Moving past “One Size (and Number) Fits All” in the selection of candidates with hepatocellular carcinoma for liver transplantation


  • See Article on Page 1108

Address reprint requests to Francis Y. Yao, M.D., Division of Gastroenterology, Department of Medicine, University of California San Francisco, 513 Parnassus Avenue, Room S-357, San Francisco, CA 94143-0538. Telephone: 415-514-0332; FAX: 415-476-0659; E-mail:




hepatocellular carcinoma


locoregional therapy


liver transplantation


modified Response Evaluation Criteria in Solid Tumors


University of California San Francisco

Liver transplantation (LT) is a cornerstone in the management of early-stage hepatocellular carcinoma (HCC).

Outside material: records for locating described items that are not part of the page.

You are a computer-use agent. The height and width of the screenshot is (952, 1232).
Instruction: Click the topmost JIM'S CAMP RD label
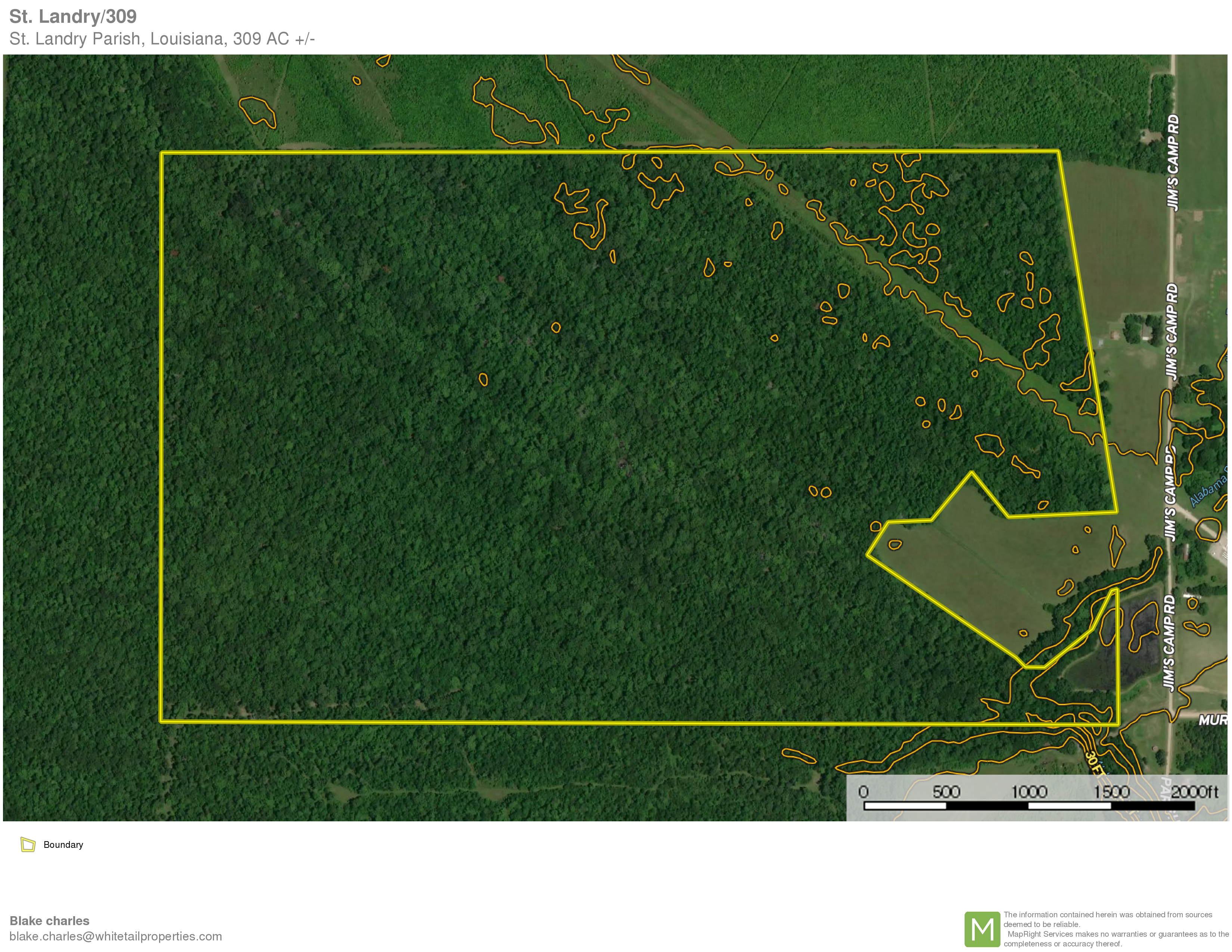pos(1173,163)
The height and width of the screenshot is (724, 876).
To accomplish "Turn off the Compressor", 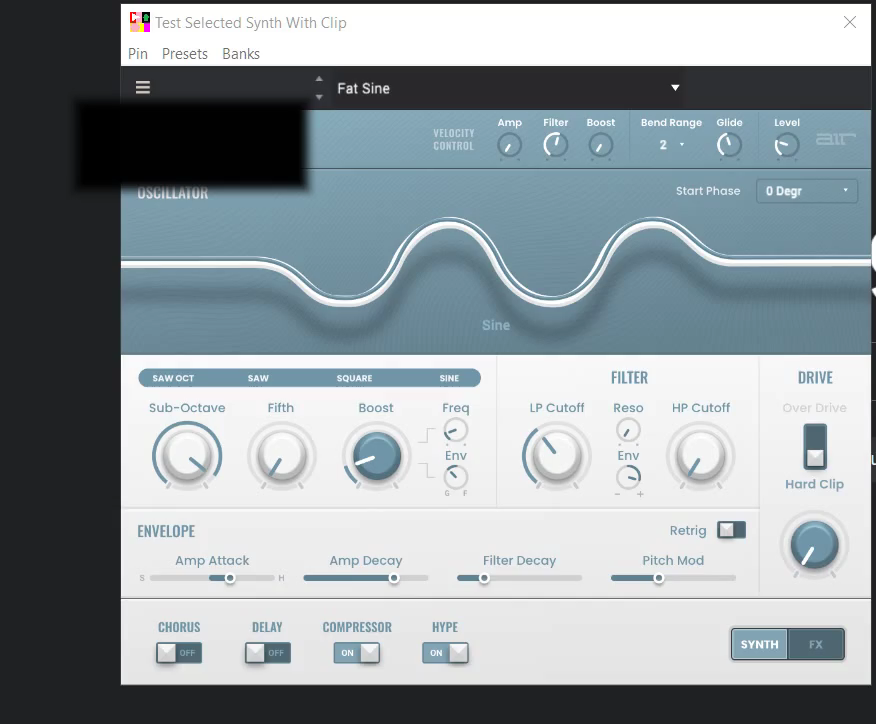I will 357,652.
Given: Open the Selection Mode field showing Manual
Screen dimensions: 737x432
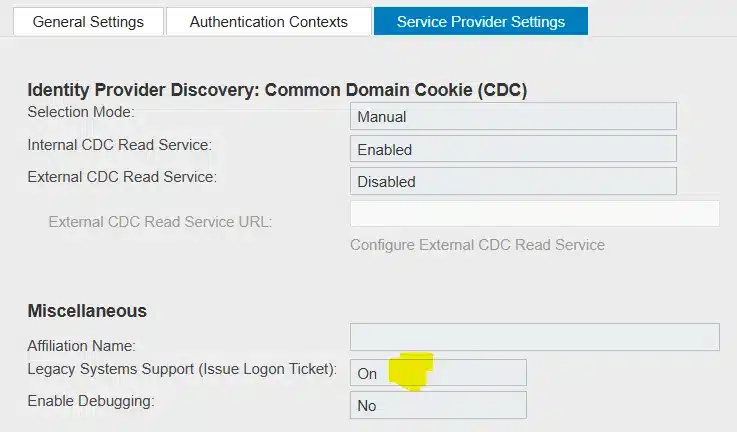Looking at the screenshot, I should (513, 116).
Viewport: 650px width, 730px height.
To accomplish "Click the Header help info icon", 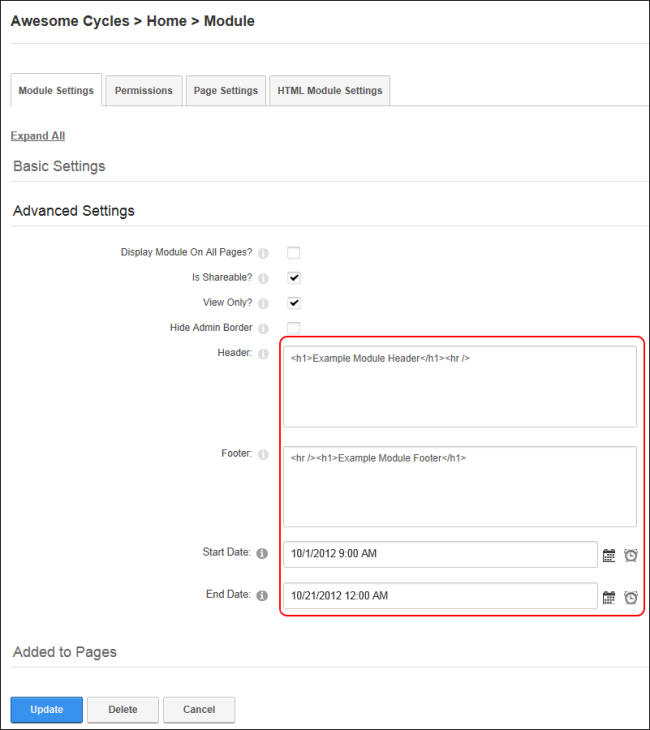I will click(263, 353).
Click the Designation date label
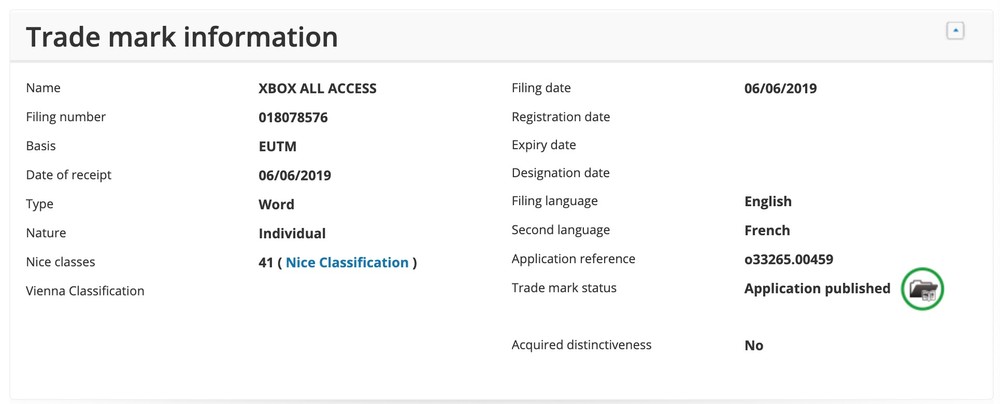This screenshot has height=404, width=1000. pos(560,173)
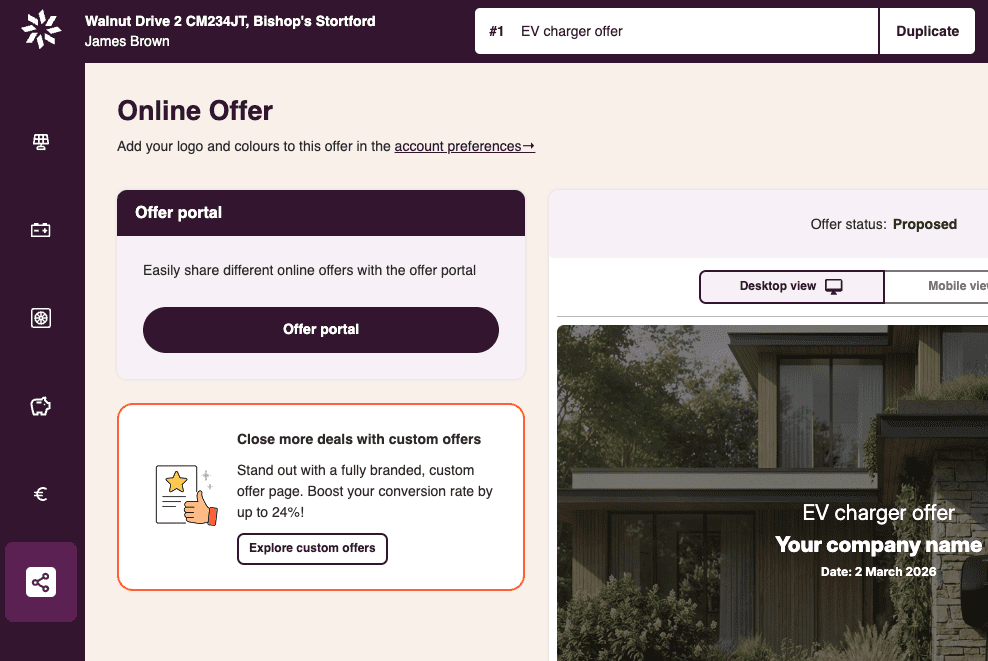
Task: Click the monitor icon in Desktop view
Action: click(x=834, y=287)
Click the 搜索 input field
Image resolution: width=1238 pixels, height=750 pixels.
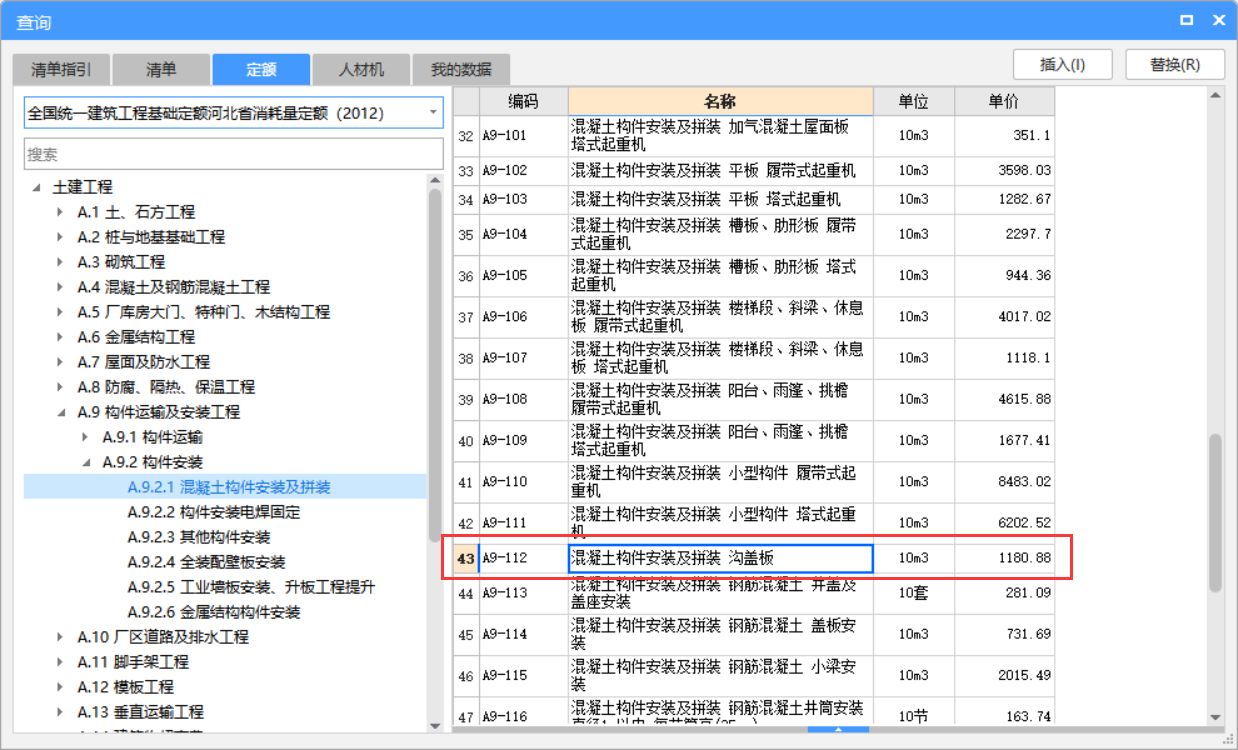[233, 154]
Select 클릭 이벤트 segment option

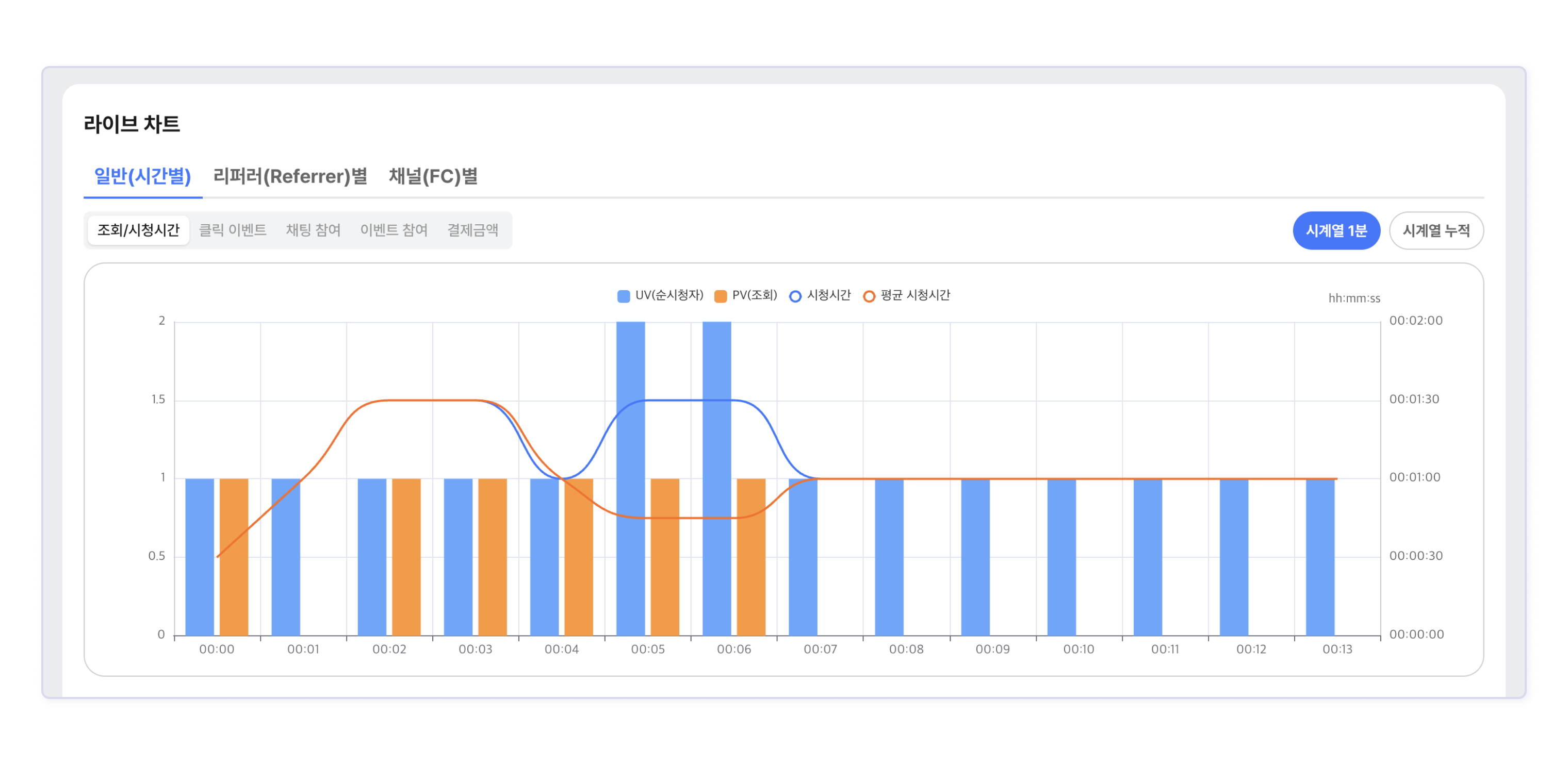(x=233, y=230)
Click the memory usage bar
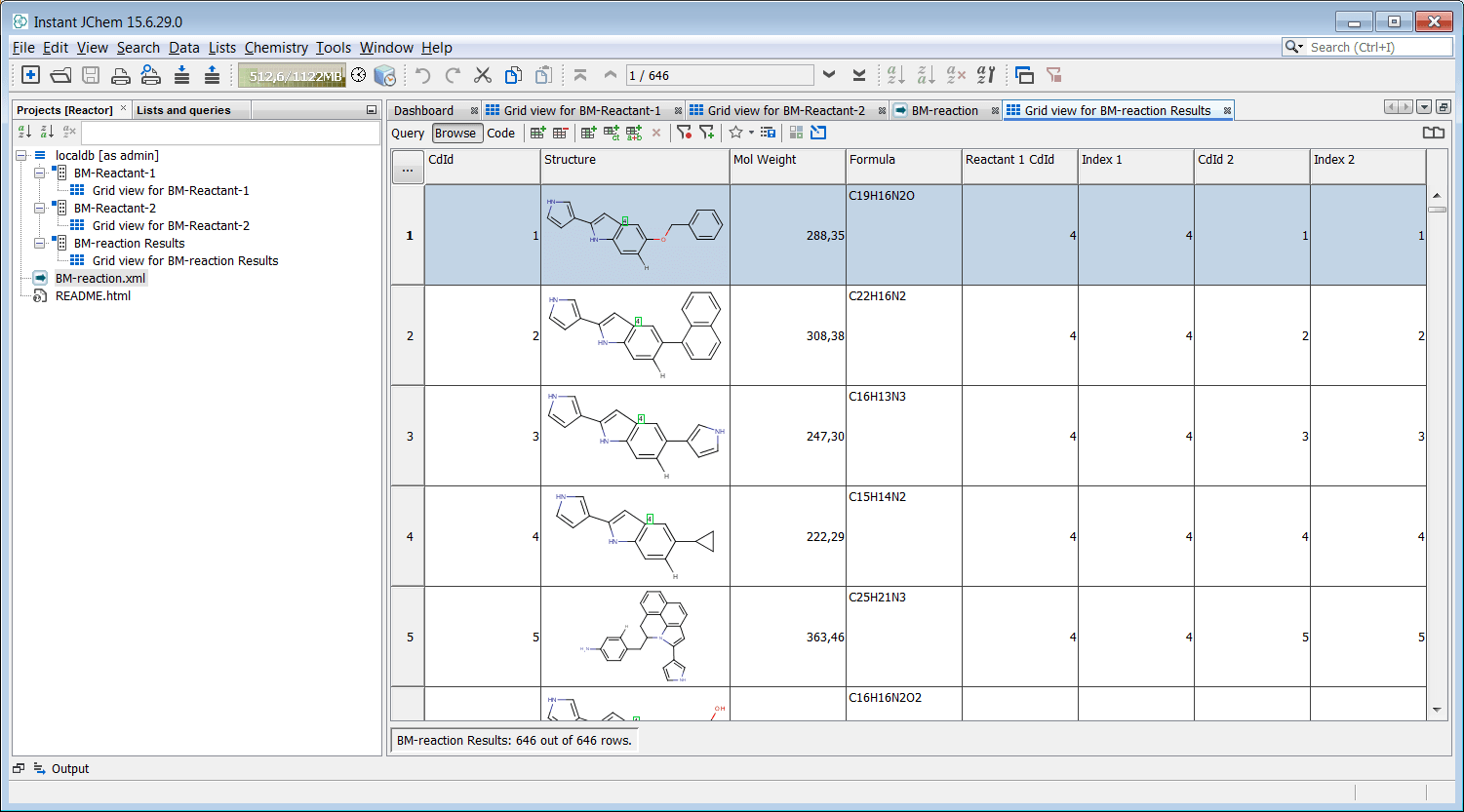 (292, 75)
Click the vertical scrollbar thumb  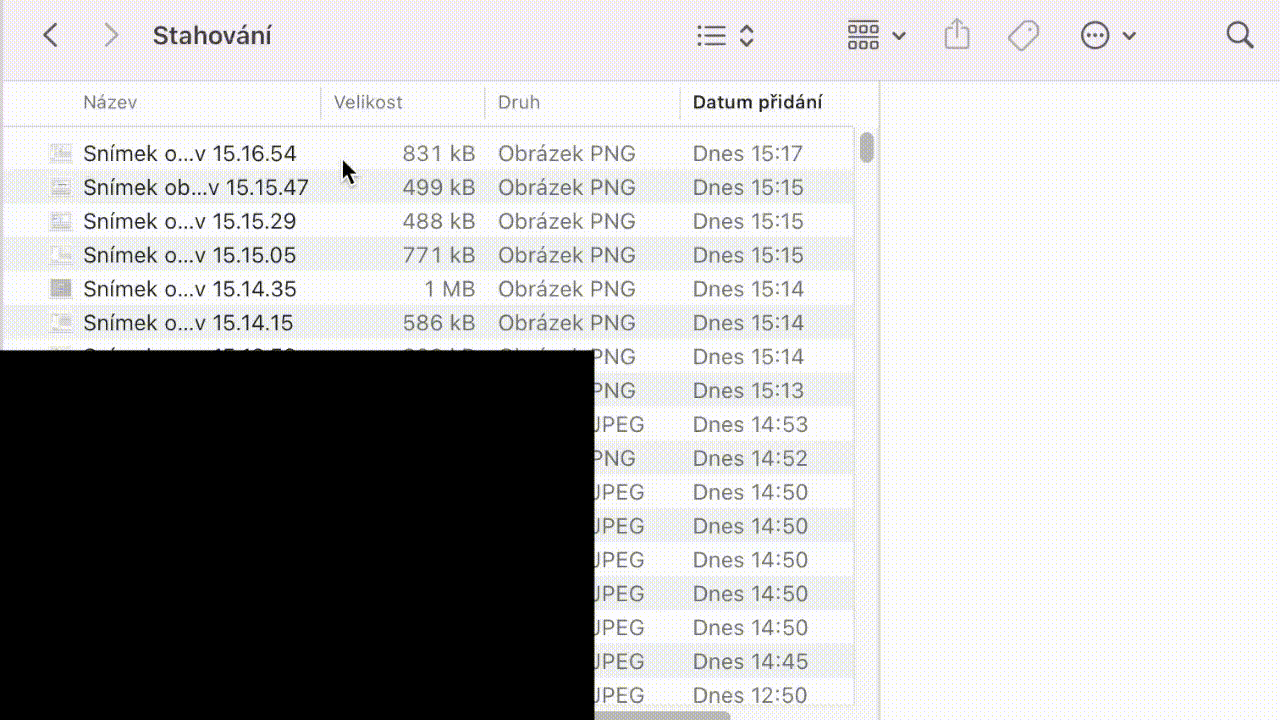(866, 147)

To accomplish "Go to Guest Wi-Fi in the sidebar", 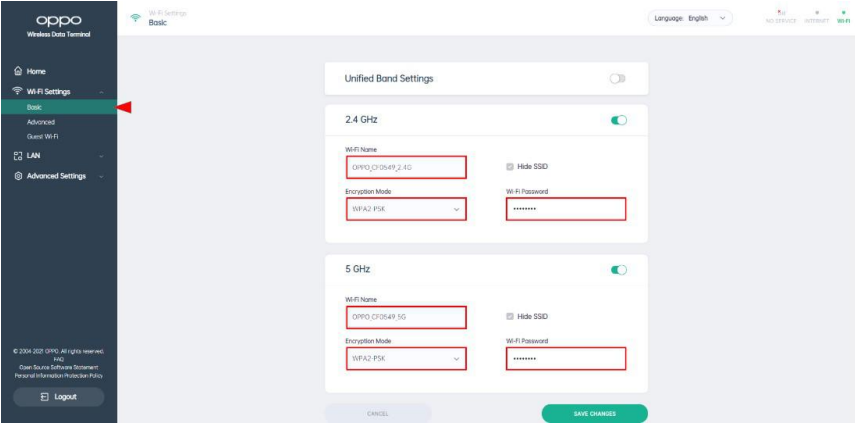I will click(x=44, y=136).
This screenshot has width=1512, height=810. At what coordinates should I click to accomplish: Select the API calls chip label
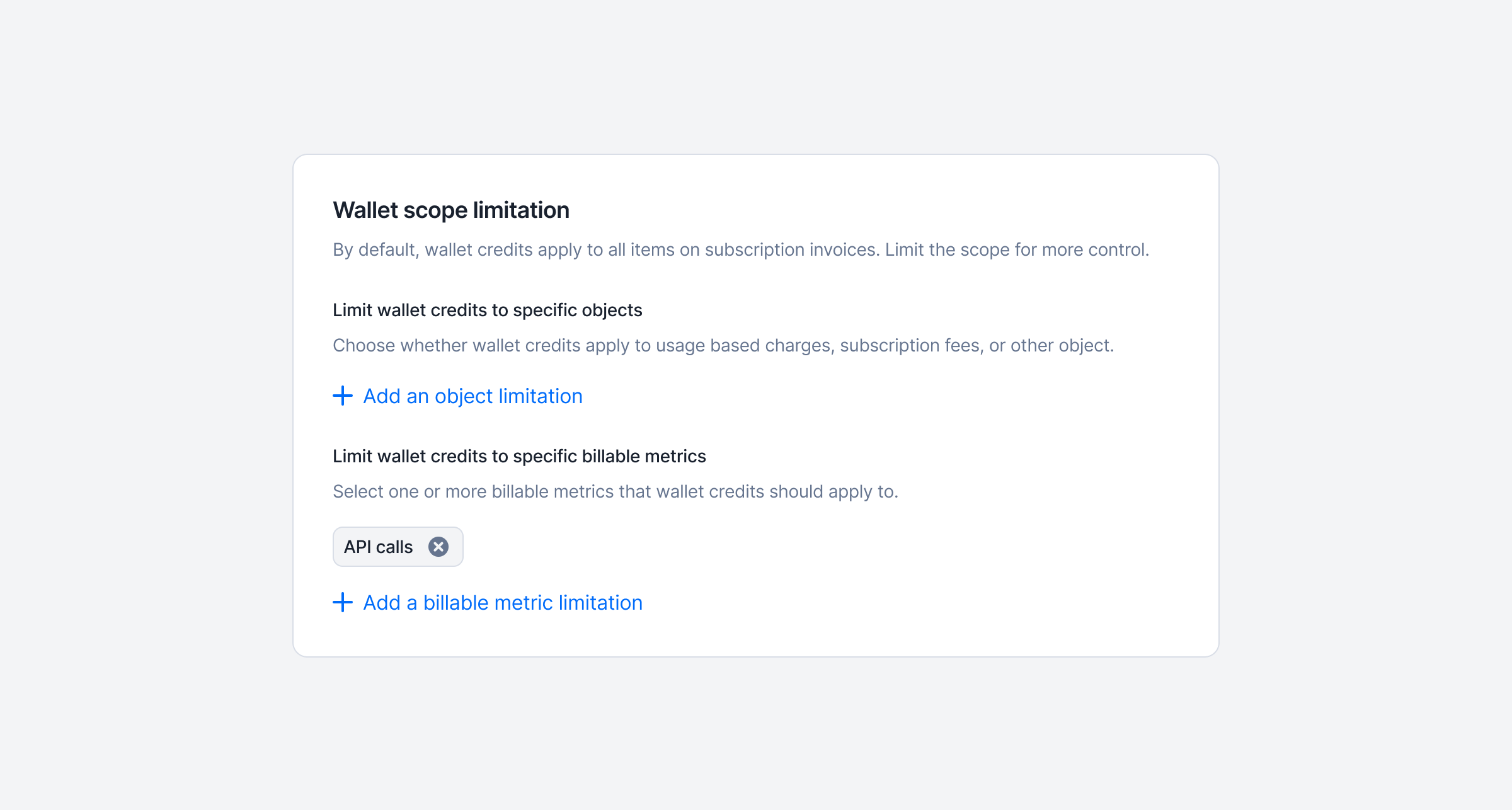click(378, 547)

Despite favorable overall posttransplant survival with the restrictive Milan criteria,[1] HCC recurrence still occurs in 10% to 15% of these patients.[1-4] On the other hand, some patients with tumors beyond the Milan criteria may achieve survival similar to the survival of patients with tumors within the Milan criteria.[2-5] Consequently, there are clearly factors beyond tumor size and number that are associated with worse tumor biology and thus a greater risk of HCC recurrence after LT. Microvascular invasion has been consistently shown to predict a poor prognosis after LT,[2-4] but the presence of microvascular invasion cannot be ascertained before LT.[6] In our ongoing efforts to refine current selection criteria and to further improve outcomes after LT, we are still searching for pretransplant tumor characteristics beyond size and number that can serve as surrogates for tumor aggressiveness and predict the likelihood of HCC recurrence after LT.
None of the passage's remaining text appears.